Date: 11 September, midnight.
Location: Crete, sitting in a giant empty restaurant being fed and having English practised on me by the waitress who has stayed up to pull together a cold plate after my plane was delayed and I missed dinner.
It's been one of those weeks that has felt luxurious in its fullness – utterly exhausting in practise of course. Monday dates (yes I'm back into that, yes dates plural), Tuesday a private showing of the Hockney exhibit at the Royal Acamdey with drinks and canapés followed by dinner with my boss and her friends at the poshest place I've ever eaten (a lot in there to unpack, I know), Wednesday work trip to Leeds followed by law firm party at the Aqua rooftop with gawp-worthy views over Regent Stree at sunset, Thursday work until 2am, Friday brief collapse, Saturday Georgia O'Keefe at the Tate Modern followed by a bottomless brunch with old friends new to London (more on that to come no doubt), Sunday work and scramble to Gatwick. And now, sun, rest.
Have I said this before? How wonderfully disorientating I find it to land in a foreign place after dark, not knowing what to expect when you wake the next day? I land in Crete around eleven at night, having been naively surprised at long the flight was. Three and a half hours? Where are we going, Turkey? (My stunningly bad geographical skills strike again! Yes, actually Alex, we're basically in Turkey. Huh, how had I not known that?) Then we're all swiftly waved through immigration and in a cab I drove along dark roads. What's out there? How far are we going? Where is the water? Is it pretty and bucolic or industrial? Where was that Minotaur meant to be? How far is it on the ferry from Mykonos, from where Paris and Twiggy will depart tomorrow?
I'm super excited to see these two, both of whom have recently fled London for good (in Paris's case I'm very hopeful that the 'for good' will actually be just a 'for now') but I confess, I struggle with group trips. First, I'm an introvert and, whilst I love my friends, time alone also thrills me. Also, I'm ruthless with my time and seem to expect the same from others, despite knowing how unfair that is when we're all on holiday! I just hate to be late, I hate faffing around, I have a disproportionate fear of missing busses/trains/planes. It is not my most charming quality. Despite making a conscientious effort to relax I feel my blood temperature start to creep up the second I hear a, 'Don't worry, we'll get the next one' or, 'I'm sure they'll be late too.' Deep breaths, you stress-head. I'm not certain how much of this is innate and how much of it has developed as I've spent my career sorting out messes where other people 'just go with it' and assume it'll be fine. Ok, therapy session over.

> _Data section_:
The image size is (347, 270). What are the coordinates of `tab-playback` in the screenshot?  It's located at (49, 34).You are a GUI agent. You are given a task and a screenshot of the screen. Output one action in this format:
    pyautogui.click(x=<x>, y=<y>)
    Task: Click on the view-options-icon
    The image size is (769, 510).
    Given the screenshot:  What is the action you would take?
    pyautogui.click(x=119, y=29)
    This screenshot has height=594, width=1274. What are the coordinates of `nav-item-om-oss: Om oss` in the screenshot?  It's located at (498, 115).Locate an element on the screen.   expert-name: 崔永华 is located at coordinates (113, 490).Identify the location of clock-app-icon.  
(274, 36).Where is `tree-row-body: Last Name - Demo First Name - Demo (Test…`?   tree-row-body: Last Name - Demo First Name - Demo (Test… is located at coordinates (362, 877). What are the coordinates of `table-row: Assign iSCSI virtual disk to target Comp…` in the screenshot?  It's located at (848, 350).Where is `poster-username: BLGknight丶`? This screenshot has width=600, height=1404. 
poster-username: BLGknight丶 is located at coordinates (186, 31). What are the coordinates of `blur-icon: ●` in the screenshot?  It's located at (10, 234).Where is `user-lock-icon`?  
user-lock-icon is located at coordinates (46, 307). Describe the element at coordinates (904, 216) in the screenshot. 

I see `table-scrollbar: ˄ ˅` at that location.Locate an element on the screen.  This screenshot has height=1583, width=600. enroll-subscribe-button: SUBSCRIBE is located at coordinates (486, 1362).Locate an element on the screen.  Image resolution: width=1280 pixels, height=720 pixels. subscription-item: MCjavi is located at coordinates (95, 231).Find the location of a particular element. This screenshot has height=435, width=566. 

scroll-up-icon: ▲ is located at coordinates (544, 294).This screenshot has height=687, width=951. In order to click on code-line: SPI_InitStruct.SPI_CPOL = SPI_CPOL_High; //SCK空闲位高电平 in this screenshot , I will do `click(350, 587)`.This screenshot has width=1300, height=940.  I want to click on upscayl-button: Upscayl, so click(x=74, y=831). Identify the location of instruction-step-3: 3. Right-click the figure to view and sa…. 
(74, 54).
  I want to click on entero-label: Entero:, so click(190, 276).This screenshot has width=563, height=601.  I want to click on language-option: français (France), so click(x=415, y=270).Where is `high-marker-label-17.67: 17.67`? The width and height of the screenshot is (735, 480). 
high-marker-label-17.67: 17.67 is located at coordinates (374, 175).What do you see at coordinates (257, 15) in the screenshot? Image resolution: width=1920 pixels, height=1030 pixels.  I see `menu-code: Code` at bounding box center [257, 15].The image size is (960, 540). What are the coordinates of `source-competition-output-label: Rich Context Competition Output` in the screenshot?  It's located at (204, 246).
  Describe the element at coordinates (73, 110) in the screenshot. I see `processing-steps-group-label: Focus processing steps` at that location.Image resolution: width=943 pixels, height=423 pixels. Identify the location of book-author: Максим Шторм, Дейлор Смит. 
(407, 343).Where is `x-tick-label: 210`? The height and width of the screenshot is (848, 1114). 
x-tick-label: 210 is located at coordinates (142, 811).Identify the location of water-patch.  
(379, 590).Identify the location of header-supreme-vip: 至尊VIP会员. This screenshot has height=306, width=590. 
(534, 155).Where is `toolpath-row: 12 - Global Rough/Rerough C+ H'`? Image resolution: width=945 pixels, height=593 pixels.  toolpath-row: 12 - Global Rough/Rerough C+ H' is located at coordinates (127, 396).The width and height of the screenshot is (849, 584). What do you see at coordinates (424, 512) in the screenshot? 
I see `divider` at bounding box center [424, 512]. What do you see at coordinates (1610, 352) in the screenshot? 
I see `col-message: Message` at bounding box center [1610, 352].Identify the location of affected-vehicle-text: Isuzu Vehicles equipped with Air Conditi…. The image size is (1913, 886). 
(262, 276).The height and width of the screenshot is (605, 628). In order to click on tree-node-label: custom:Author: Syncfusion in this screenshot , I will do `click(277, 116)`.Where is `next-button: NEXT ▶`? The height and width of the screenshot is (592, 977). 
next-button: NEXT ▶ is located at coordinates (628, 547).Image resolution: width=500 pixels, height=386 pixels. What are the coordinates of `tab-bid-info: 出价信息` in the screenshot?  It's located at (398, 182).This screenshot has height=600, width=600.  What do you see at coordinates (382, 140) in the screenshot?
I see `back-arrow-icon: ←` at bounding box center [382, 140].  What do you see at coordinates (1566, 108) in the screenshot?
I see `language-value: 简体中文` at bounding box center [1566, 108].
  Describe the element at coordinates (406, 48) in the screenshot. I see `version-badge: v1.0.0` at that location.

> _Task instructions_:
**A.** In the Crete diary entry, why does the writer struggle with group trips?
**B.** Can you carry on the Crete diary entry from the point where it stops?

> _Answers by item_:
**A.** The writer is an introvert who, despite loving their friends, is also thrilled by time alone. The writer is also ruthless with time: they hate being late and faffing around, and they have a disproportionate fear of missing buses, trains and planes.

**B.**
Opa! I'm in Greece!
When I thought about my ideal holiday I realised it would be a balance between time alone in a beautiful place and time with the gang. So that's what I've swung (and, thankfully, they're sufficiently au fait with my, shall we say, niche qualities that they took this in stride). So, I have four days at Insula Alba (the 'White Island'), a deliciously new, minimalist, pool-heavy resort on the coast by Analipsi where Cafe deal Mar plays all day and all of my meals are included and I plan to spend my days reading and writing on one of the bright white, canopied day beds by either the beachside pool or my private pool. Yeah. Then I have three days in a very different town with Paris, Twiggy, Chandler, Monica and a friend from Perth (we shall call him Flipper as he loves the water and is smart and playful like a dolphin) and another Melbournian friend (Bambi for our purposes, as she's the youngest and wide-eyed). They're there already and describe our hotel as 'a zoo'. I'm partly dreading it, but also partly super excited to hang out with them and see more of the real Crete. This stunning white palace of mine is not the real Crete and I will, I hope, never be the sort of person who thinks it is.
In the meantime, my soft white king bed and Netflix await.